Carlsbad, CA, December 21, 2012 --(PR.com
)-- This is an exciting time at Aurora Spine as they successfully completed the ISO stage 1 & 2 audits in November, and are now ISO certified by the British Standards Institute (BSI). The ISO 13485 standard “Medical Devices - Quality Management Systems - Requirements for Regulatory Purposes” provides the base model for a medical device company’s quality system; it also complies with the European Union medical device directives for CE marking, Health Canada CMDCAS, and other international requirements. ISO 13485 is based on the ISO 9001 quality system process approach model for customer input, feedback, and communication.

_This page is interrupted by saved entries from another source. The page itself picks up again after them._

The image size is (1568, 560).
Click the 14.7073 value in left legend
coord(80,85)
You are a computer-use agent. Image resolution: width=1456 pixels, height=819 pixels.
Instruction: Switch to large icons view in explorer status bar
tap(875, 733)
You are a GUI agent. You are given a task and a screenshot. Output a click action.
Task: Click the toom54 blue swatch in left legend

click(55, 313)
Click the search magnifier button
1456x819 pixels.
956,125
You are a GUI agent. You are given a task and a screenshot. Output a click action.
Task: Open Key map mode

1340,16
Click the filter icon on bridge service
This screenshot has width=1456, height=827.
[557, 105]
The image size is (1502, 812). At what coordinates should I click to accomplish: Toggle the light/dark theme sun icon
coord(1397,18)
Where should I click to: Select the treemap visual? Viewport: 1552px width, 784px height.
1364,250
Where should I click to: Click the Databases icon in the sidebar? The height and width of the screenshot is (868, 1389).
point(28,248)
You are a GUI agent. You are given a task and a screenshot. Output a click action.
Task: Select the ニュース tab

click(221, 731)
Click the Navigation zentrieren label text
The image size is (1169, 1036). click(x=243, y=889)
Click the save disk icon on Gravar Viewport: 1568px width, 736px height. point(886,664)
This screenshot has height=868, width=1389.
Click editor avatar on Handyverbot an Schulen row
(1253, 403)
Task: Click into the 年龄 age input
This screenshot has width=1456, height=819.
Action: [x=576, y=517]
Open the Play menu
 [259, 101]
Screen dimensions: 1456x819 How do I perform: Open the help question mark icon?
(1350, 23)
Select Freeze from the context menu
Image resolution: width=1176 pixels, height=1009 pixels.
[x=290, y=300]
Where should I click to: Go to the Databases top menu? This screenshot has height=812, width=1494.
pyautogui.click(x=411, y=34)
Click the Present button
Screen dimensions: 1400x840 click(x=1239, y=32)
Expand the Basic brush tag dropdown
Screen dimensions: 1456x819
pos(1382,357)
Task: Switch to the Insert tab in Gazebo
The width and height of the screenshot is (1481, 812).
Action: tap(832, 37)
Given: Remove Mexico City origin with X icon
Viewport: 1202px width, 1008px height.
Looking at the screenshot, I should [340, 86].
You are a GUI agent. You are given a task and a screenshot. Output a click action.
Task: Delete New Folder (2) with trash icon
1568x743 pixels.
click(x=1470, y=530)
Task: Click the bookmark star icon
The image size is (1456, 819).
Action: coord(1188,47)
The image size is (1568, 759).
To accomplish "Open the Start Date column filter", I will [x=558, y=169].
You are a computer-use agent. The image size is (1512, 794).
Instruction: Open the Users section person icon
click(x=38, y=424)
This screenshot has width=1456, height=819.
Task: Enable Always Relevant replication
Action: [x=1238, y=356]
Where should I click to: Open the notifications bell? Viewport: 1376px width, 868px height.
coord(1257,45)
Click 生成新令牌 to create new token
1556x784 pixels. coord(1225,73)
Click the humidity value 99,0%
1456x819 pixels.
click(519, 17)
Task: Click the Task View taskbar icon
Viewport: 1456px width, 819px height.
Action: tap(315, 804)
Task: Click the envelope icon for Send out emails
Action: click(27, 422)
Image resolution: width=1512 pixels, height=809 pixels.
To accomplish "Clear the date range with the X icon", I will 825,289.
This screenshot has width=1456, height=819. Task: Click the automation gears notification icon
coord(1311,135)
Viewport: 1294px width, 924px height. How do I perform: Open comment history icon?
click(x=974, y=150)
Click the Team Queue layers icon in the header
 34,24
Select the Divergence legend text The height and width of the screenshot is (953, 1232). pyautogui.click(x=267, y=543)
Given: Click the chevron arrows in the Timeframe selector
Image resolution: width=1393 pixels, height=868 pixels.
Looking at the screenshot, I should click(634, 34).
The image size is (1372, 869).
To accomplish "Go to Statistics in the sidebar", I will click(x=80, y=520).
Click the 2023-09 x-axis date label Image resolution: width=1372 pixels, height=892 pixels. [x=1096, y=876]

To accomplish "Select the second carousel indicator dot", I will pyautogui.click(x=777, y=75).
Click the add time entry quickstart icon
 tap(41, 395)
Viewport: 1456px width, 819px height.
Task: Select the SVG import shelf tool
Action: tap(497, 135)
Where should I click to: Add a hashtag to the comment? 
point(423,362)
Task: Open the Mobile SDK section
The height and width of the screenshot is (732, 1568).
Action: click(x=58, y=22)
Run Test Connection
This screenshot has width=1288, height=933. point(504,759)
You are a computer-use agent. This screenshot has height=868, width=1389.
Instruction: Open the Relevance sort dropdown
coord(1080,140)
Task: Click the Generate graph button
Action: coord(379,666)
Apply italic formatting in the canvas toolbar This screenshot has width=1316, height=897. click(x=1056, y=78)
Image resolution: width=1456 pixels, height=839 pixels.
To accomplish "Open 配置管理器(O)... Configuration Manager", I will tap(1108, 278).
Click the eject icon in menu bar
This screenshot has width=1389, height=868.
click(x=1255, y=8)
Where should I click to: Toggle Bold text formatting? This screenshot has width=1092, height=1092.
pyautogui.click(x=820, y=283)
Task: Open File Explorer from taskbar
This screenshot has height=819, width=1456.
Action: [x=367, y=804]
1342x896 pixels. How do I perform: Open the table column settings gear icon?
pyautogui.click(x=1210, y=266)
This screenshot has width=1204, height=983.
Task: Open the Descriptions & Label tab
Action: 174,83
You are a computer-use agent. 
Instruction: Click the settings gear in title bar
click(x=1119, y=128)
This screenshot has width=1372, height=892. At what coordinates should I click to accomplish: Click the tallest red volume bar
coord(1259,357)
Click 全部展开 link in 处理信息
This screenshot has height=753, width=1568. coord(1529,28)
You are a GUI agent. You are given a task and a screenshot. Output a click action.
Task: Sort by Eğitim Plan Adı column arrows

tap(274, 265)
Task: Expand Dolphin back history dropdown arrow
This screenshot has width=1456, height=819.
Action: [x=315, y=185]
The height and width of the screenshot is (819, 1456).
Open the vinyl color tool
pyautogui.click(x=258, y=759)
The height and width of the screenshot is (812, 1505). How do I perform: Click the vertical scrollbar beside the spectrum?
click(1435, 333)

“Compliance represents a commitment on our behalf to take our company far beyond the organizational standards of our competitors and to surpass our partner’s expectations for a quality organization. This certification represents a major achievement and milestone for Aurora Spine. The successful completion assists us in moving forward with regulatory registrations,” said Trent Northcutt, the Company’s Chief Executive Officer.
Gaining an ISO 13485 certification will enable Aurora Spine to conduct business internationally in the highly-regulated sectors of the European Union, Canada, and other countries. “Whether the Company is expanding locally within the United States to accommodate new business ventures or operating internationally, ISO 13485 certification will not only make Aurora Spine stand out in the medical device industry, but will demonstrate to their customers that they are fully committed to quality,” said Mike Thompson, Aurora Spine’s Director of Regulatory Affairs and Quality Assurance.
Aurora Spine specializes in minimally-invasive (MIS), regenerative technologies. Our mission is to be the leader in advanced spinal innovations which will have a positive impact on lives worldwide.